Qualität und Beteiligung: An jeder Schule soll ein Qualitätsmanagement zur Verbesserung des Ganztagsangebots eingerichtet werden. Der Senat erstellt jährlich Fortschrittsberichte für Bürgerschaft, Träger, Verbände, Elternkammer und Volksinitiative. Das Schulgesetz soll geändert werden, damit ein paritätisch besetzter Ganztagsausschuss an jeder Schule eingerichtet werden kann, der die Schulkonferenz in allen wichtigen Fragen ganztägiger Betreuung und Bildung berät. Das sagen die Beteiligten: SPD-Fraktionschef Andreas Dressel hob das gemeinsame Ziel hervor, den Ganztag zu verbessern. „Die Vereinbarung ist in Zeiten der Schuldenbremse ein großer, aber gerade noch vertretbarer Kraftakt“, sagte Dressel. „Wir haben sehr gute Lösungen gefunden, die die Qualität des Ganztags deutlich erhöhen werden“, sagte Grünen-Fraktionschef Anjes Tjarks. Schulsenator Rabe: „Das ist ein guter Tag für die Schulen und den Schulsenator, weil er Rückenwind für die Schulen bedeutet. Für die Regierung ist es nicht ganz einfach, weil der Rückenwind bezahlt werden muss.“
„Kinder haben mehr Ansprechpartner am Nachmittag, Fehlzeiten können ausgeglichen werden“, sagte Christina Dwenger, Vertrauensfrau der Initiative. „Wir haben erste Schritte zur Verbesserung der Qualität vereinbart und viele Kompromisse gemacht“, sagte Vertrauensfrau Manja Scheibner. „Unser Einsatz für Hamburgs Kinder hat sich gelohnt“, sagt Gerd Kotoll.

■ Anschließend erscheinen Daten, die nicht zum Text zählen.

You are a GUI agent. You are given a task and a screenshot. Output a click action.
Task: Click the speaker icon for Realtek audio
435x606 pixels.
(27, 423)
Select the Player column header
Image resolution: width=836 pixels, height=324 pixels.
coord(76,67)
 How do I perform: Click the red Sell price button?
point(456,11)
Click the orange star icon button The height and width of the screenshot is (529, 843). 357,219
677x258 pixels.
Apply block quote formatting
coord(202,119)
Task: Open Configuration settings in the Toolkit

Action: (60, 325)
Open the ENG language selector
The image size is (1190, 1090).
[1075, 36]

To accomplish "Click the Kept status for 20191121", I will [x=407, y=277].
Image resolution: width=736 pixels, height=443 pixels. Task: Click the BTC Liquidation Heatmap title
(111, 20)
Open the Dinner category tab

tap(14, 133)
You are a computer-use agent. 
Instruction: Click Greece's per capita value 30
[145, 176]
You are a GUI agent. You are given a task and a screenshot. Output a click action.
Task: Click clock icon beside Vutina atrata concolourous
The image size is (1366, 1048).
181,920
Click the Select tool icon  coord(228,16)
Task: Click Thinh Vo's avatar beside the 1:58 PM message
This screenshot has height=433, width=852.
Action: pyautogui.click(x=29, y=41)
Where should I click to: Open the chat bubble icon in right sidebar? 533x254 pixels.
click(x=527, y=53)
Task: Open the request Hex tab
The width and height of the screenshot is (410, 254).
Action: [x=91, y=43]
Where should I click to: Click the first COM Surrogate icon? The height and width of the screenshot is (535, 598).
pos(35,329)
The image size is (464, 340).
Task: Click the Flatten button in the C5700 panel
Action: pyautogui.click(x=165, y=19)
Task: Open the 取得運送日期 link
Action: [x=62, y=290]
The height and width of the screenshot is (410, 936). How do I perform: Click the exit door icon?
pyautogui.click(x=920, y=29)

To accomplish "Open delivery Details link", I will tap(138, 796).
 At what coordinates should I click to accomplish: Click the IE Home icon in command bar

Das sagt die Opposition: „Verbesserungen sind dringend erforderlich. Die Volksinitiative hat wichtige Ziele erreicht“, so Karin Prien (CDU). „Was die Einigung wert ist, muss sich noch zeigen. Ein Großteil der Verantwortung wird an die Schulen weitergereicht“, so Anna von Treuenfels-Frowein (FDP). Sabine Boeddinghaus (Linke) sprach von einer „Punktlandung“ für eine bessere Qualität des Ganztags.